Most enterprises today are swiftly exploring the potential of artificial intelligence (AI). Companies operating on archaic models have started to lose customers in the digital age and cannot accelerate their go-to-market strategies. However, according to various industry estimates, about 80% to 85% of AI implementations hit a dead end despite this growing understanding. The secret to successful AI implementations is a comprehensive approach that encompasses the integration of people, processes, and technology.
One of the primary reasons for this high failure rate is businesses’ inability to shortlist the primary growth objectives they wish to achieve. With the enterprise business landscape is becoming complex at an incredible pace, the time for organizations to be on edge for AI is over. No longer can they focus on deploying AI-related tools without building a solid business orientation.
Look for the unique business needs
The growing focus on digital and changing patterns of consumer preferences has compelled businesses to take a deep dive in long-term strategical technology deployment decisions.
Through successful AI-enabled implementations, firms can predict customer behaviors, analyze process anomalies, predict market uncertainties, optimize supply chains, and better manage employee and customer expectations.
Before embarking on the AI journey, enterprises should evaluate the business impact that AI can bring. Today, the advantages of AI have been leveraged for diverse tasks and processes. However, not all operations are fit for an AI use case. There’s no one size fit all methodology for AI-based applications, and the use cases where you intend to build AI must be clearly defined and prioritized.
“IT leaders must adopt a well-thought-out plan for AI adoption. Conversations must be struck with several business leaders (finance, customer success management, business operations, product development, and other management) to identify the relevant business goals tied to the IT domains. This approach will ultimately lead to the selection and prioritization of appropriate use cases,” said Greesh Jairath, Global IT Head at ITC Infotech.
Involve people in your strategy
More than technology, successful AI implementations need full support from the people within an organization. Most of the problems arise due to half-baked AI orientation strategies with the internal staff.
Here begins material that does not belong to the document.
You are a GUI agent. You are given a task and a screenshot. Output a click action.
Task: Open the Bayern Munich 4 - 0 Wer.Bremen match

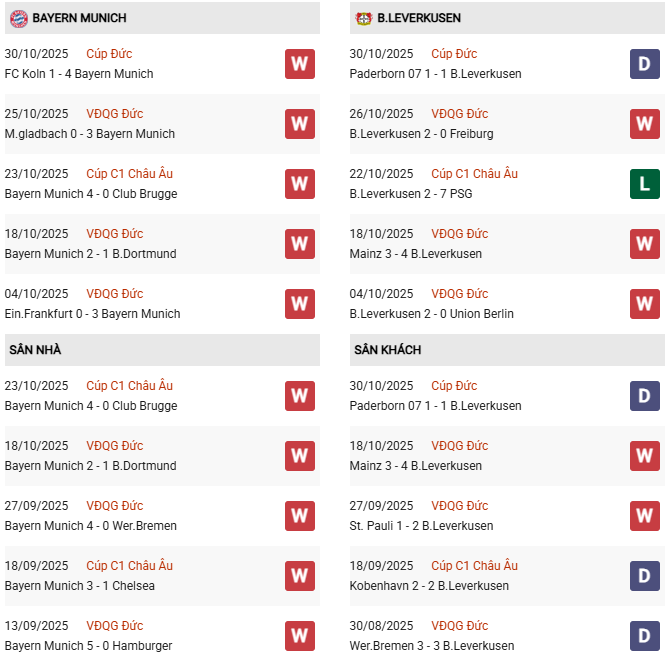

One needs to understand that transformation through AI doesn’t work on its own to solve a problem. You need people to understand and supervise at some level to deploy and analyze the predictive analytical solutions. To ensure that the processes are automated seamlessly, strong executive leadership is also essential. The more informed and engaged is the people inside the organizations, the better are the chances of successful AI adoption within an enterprise.
If you’ve just focused on deploying AI tools and not making any efforts to improve the organization’s cultural impact, the chances of AI failures will be on a higher side. (See: Five key steps to a successful RPA implementation)
Lack of in-house talent
Another challenge that technology leaders face is the acute shortage of qualified in-house talent who can manage end-to-end AI projects and tools. An effective AI model involves a lot of raw data that needs to be arranged systematically and processed for meaningful insights.
By consuming enormous data, the AI-based deep learning algorithms interpret and make decisions for a specific process. However, if you do not have the right people to analyze what data to be fed and understand why specific data is essential for an operation, your entire effort can go in vain.
Besides, CIOs have a tremendous challenge in fine-tuning their internal operations and reducing costs in light of growing ambiguity and uncertainty. In this context, investing significantly in training and building an internal talent pool may not be wise, especially when competitors are ready to poach skilled resources. (See: How will AI impact enterprise ecosystems in 2021?)
Many technology firms such as Google and Microsoft are offering drag and drop no-code AI solutions to tackle this issue. These ready-to-deploy frameworks can help companies develop world-class predictive modeling capabilities without investing immensely to build coding skills internally. These modules can help businesses design and scale AI-based processes and workflows at a large scale.